-- AVAILABLE DATA follows --
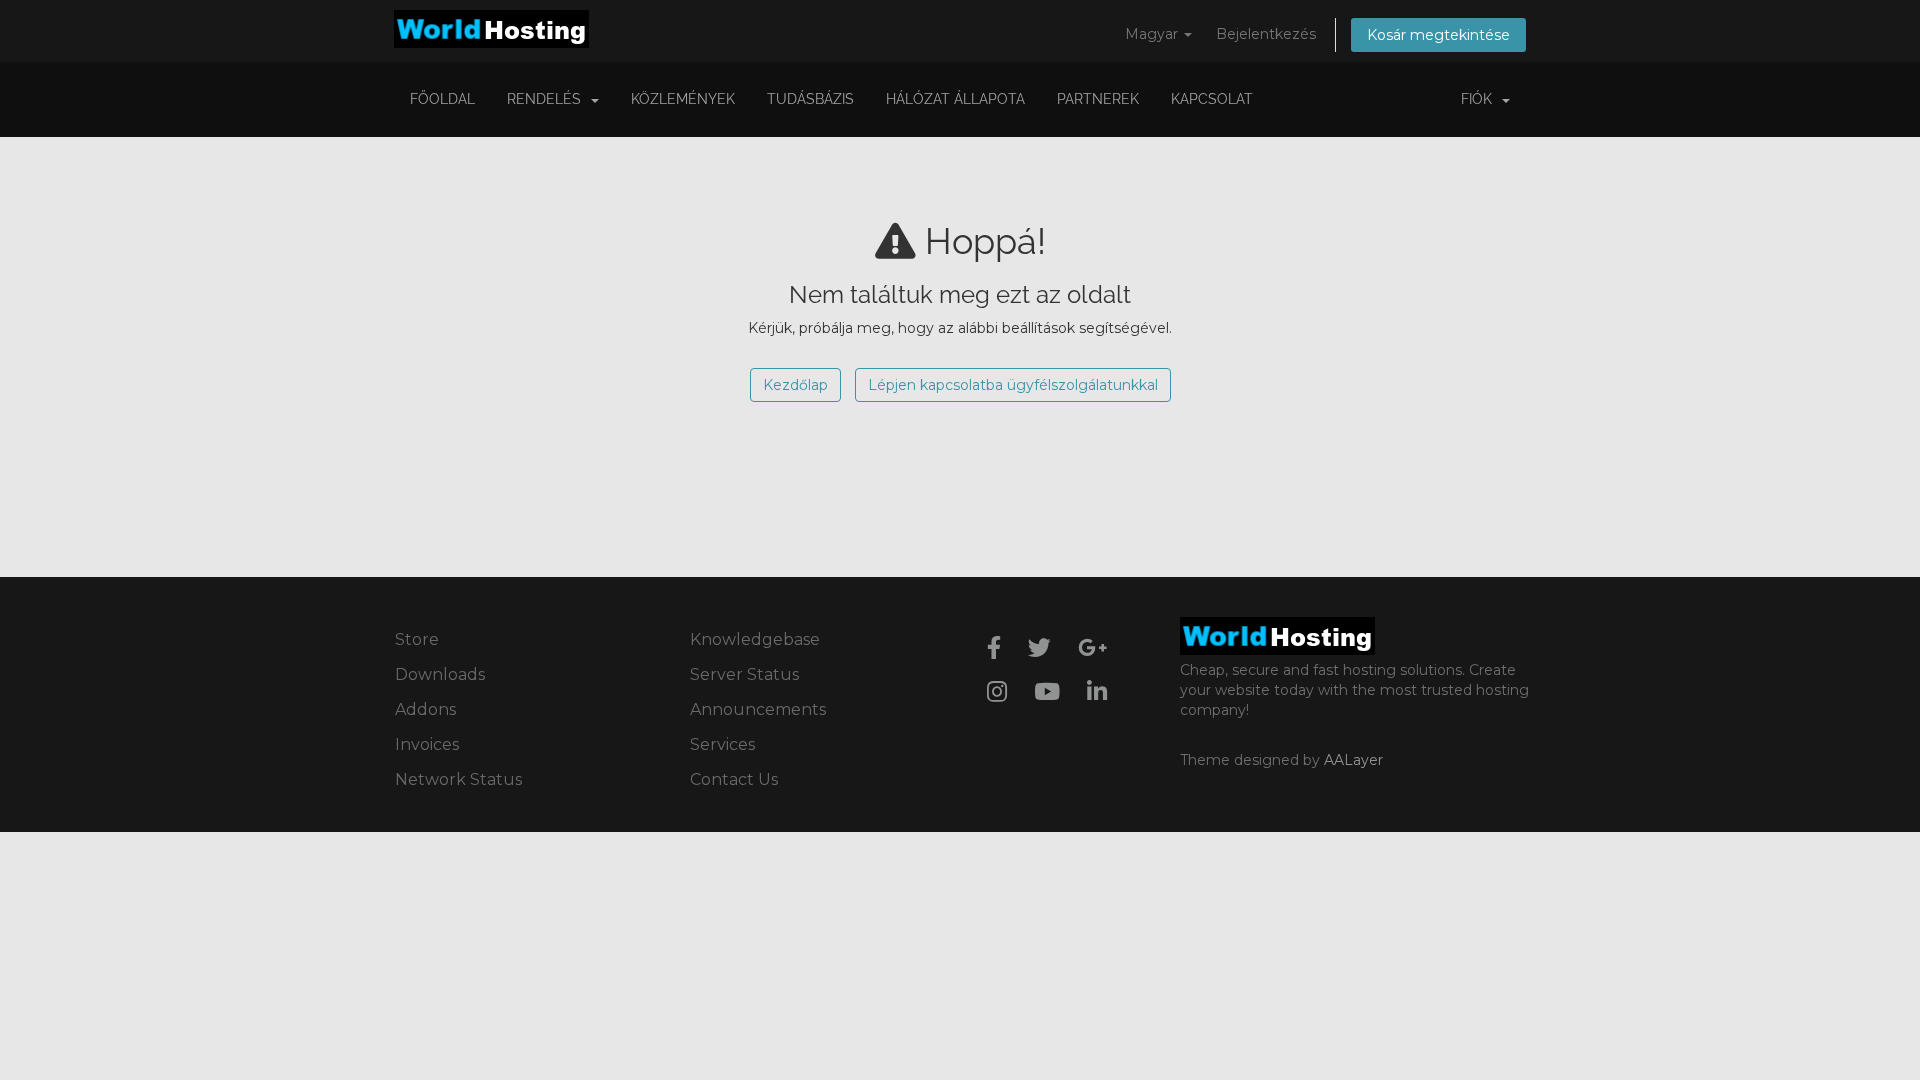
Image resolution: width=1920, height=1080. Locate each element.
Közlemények (683, 99)
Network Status (458, 779)
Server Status (744, 674)
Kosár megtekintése (1438, 35)
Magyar (1153, 34)
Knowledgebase (755, 639)
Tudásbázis (810, 99)
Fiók (1480, 99)
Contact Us (734, 779)
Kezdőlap (795, 385)
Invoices (427, 744)
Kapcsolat (1212, 99)
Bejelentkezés (1266, 34)
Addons (425, 709)
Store (417, 639)
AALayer (1353, 760)
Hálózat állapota (955, 99)
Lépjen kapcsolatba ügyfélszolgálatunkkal (1013, 385)
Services (722, 744)
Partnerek (1098, 99)
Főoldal (442, 99)
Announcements (758, 709)
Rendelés (548, 99)
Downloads (440, 674)
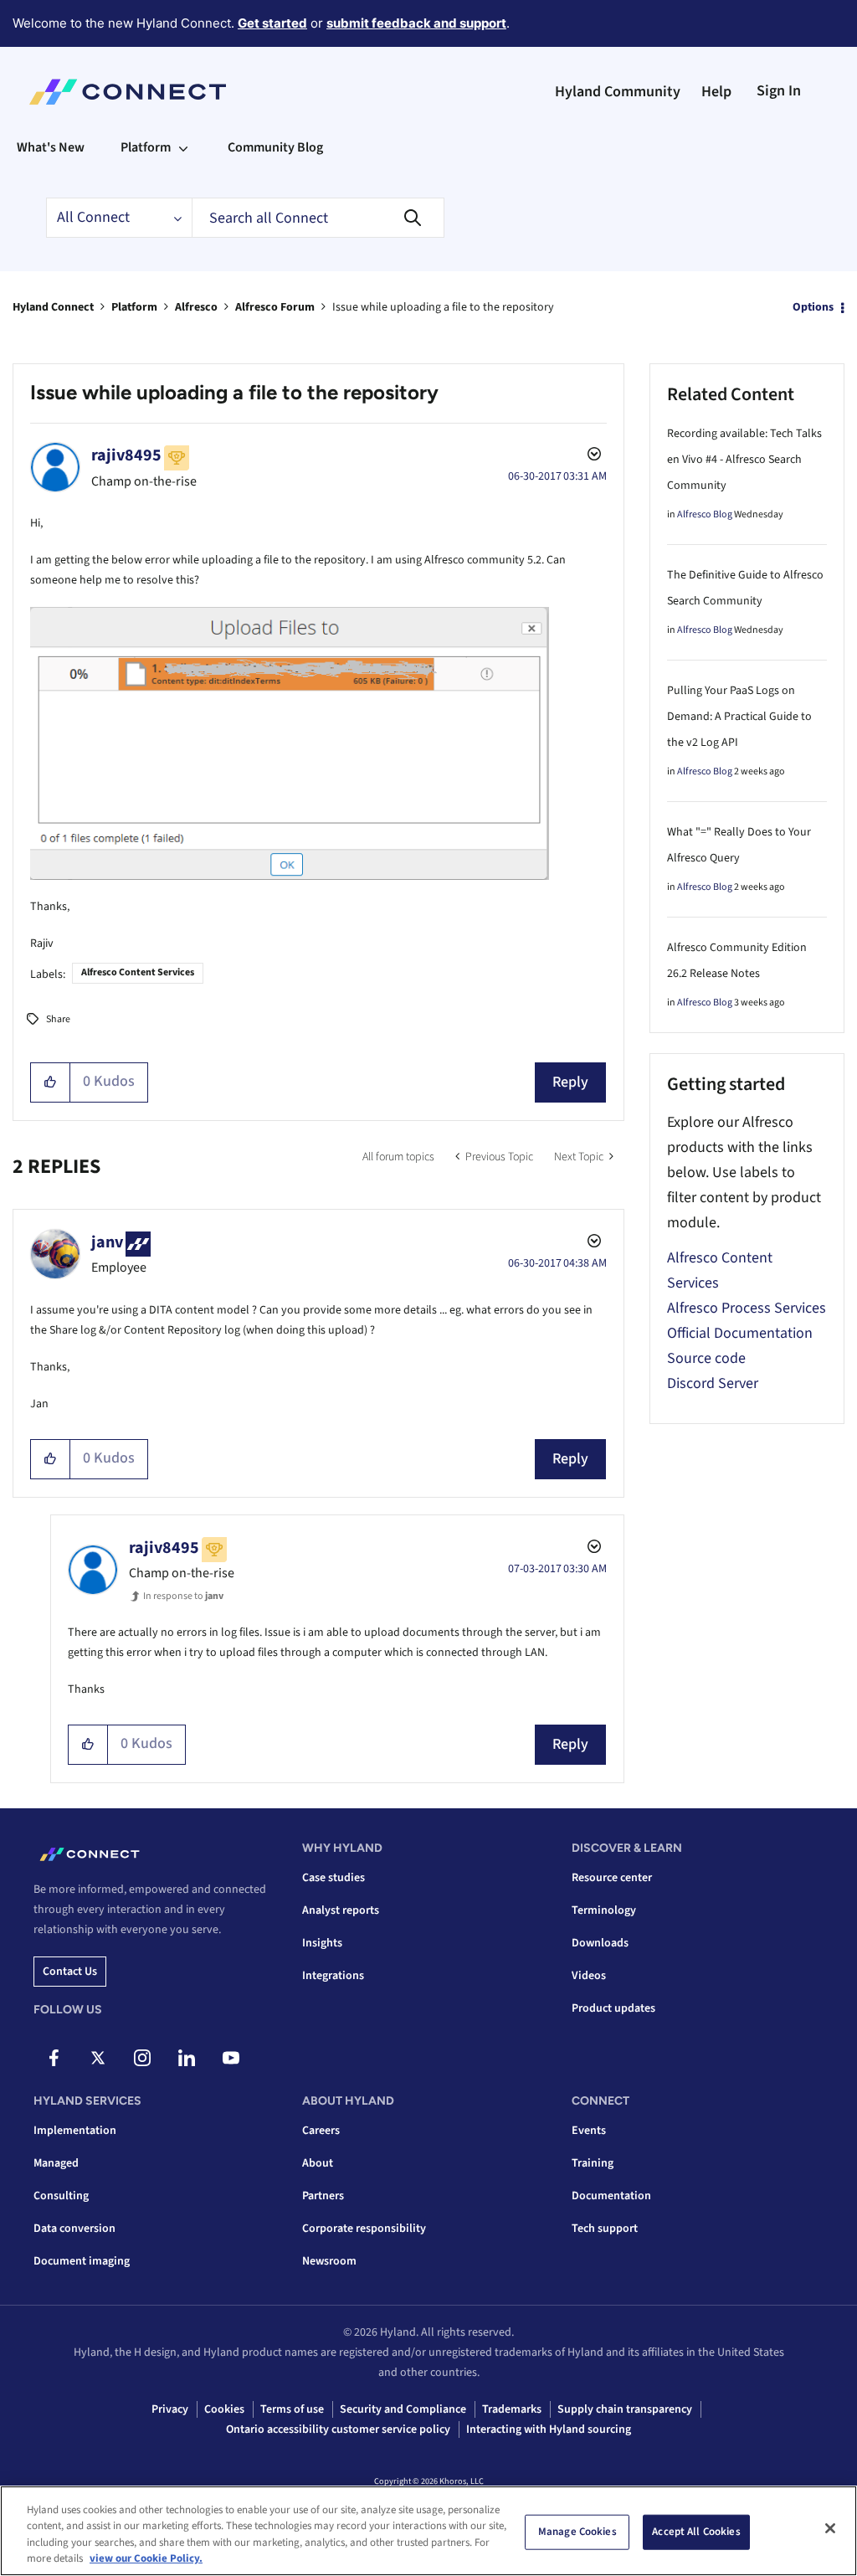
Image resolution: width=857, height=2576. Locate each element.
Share (58, 1019)
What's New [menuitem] (51, 147)
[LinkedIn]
-- AVAILABLE DATA concluded --
All of the entries, apart from the pictures, must be returned exactly.

_OUTPUT_
Image resolution: width=1920, height=1080. Locate each element.
Közlemények (683, 99)
Network Status (458, 779)
Server Status (744, 674)
Kosár megtekintése (1438, 35)
Magyar (1153, 34)
Knowledgebase (755, 639)
Tudásbázis (810, 99)
Fiók (1480, 99)
Contact Us (734, 779)
Kezdőlap (795, 385)
Invoices (427, 744)
Kapcsolat (1212, 99)
Bejelentkezés (1266, 34)
Addons (425, 709)
Store (417, 639)
AALayer (1353, 760)
Hálózat állapota (955, 99)
Lépjen kapcsolatba ügyfélszolgálatunkkal (1013, 385)
Services (722, 744)
Partnerek (1098, 99)
Főoldal (442, 99)
Announcements (758, 709)
Rendelés (548, 99)
Downloads (440, 674)
Image resolution: width=857, height=2576. Locate each element.
Share (58, 1019)
What's New [menuitem] (51, 147)
[LinkedIn]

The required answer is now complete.